- [Work task] Search the records below for the word "dropdown", then return every line where it appears.
-------- Records for the exercise --------
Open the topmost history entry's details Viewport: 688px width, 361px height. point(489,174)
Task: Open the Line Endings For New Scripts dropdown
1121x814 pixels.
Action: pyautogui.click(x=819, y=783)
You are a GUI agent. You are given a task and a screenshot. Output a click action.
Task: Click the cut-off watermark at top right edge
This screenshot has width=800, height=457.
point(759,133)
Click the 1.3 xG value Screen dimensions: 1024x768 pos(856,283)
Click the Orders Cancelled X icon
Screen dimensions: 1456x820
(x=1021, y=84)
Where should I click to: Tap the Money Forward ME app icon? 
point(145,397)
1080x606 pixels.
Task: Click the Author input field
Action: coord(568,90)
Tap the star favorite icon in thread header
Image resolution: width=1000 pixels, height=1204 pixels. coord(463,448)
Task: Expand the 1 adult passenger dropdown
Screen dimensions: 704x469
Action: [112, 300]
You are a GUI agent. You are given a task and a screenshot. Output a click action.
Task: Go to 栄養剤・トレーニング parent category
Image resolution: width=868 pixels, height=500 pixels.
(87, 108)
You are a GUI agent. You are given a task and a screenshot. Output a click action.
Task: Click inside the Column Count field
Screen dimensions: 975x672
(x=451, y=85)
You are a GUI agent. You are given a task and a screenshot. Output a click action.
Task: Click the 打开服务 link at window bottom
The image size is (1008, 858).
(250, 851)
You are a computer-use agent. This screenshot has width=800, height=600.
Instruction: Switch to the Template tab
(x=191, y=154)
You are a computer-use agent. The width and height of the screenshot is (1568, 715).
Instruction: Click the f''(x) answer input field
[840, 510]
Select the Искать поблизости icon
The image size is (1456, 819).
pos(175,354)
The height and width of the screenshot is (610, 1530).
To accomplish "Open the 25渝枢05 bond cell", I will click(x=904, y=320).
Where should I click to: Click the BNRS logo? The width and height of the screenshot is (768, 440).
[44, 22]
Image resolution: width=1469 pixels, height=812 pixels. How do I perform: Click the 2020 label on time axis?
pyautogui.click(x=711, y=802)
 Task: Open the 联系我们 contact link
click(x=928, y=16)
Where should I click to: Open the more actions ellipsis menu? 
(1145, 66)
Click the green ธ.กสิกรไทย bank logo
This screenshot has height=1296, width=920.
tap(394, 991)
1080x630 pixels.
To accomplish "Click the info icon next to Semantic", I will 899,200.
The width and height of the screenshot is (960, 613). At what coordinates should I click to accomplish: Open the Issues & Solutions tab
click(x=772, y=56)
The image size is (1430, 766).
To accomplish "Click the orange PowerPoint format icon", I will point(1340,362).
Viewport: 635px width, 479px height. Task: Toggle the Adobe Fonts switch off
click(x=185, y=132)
--------
- [Exercise response]
Task: Open the Line Endings For New Scripts dropdown
Task: Expand the 1 adult passenger dropdown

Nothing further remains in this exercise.